In the records, copy everything from "Task: Click the" down to "Action: click(x=425, y=80)", swapping "vertical" for "horizontal" and leaving all else as it is. Return only those lines.

══ Entries provided

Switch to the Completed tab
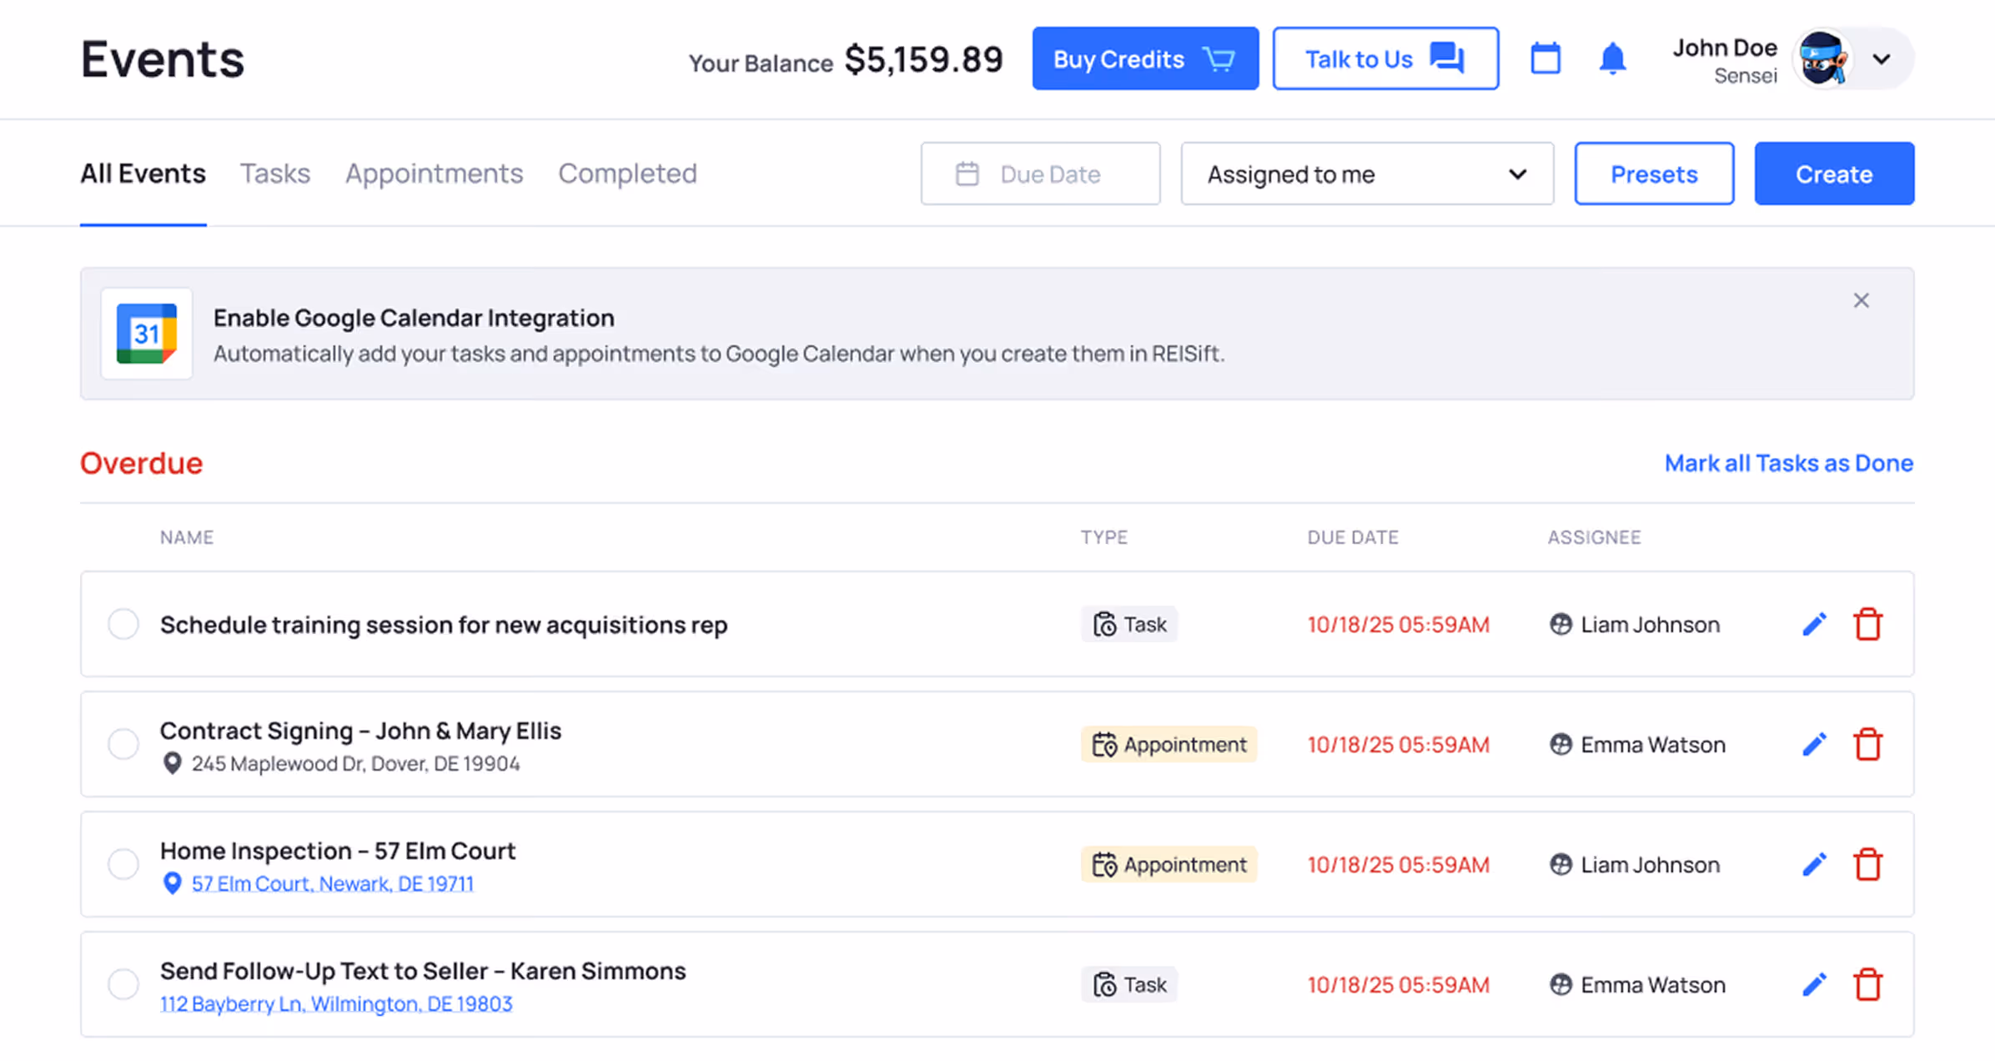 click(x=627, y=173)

════
══ Entries provided

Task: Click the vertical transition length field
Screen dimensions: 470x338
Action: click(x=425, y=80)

════

- **Result**
Task: Click the horizontal transition length field
Screen dimensions: 470x338
Action: click(x=425, y=80)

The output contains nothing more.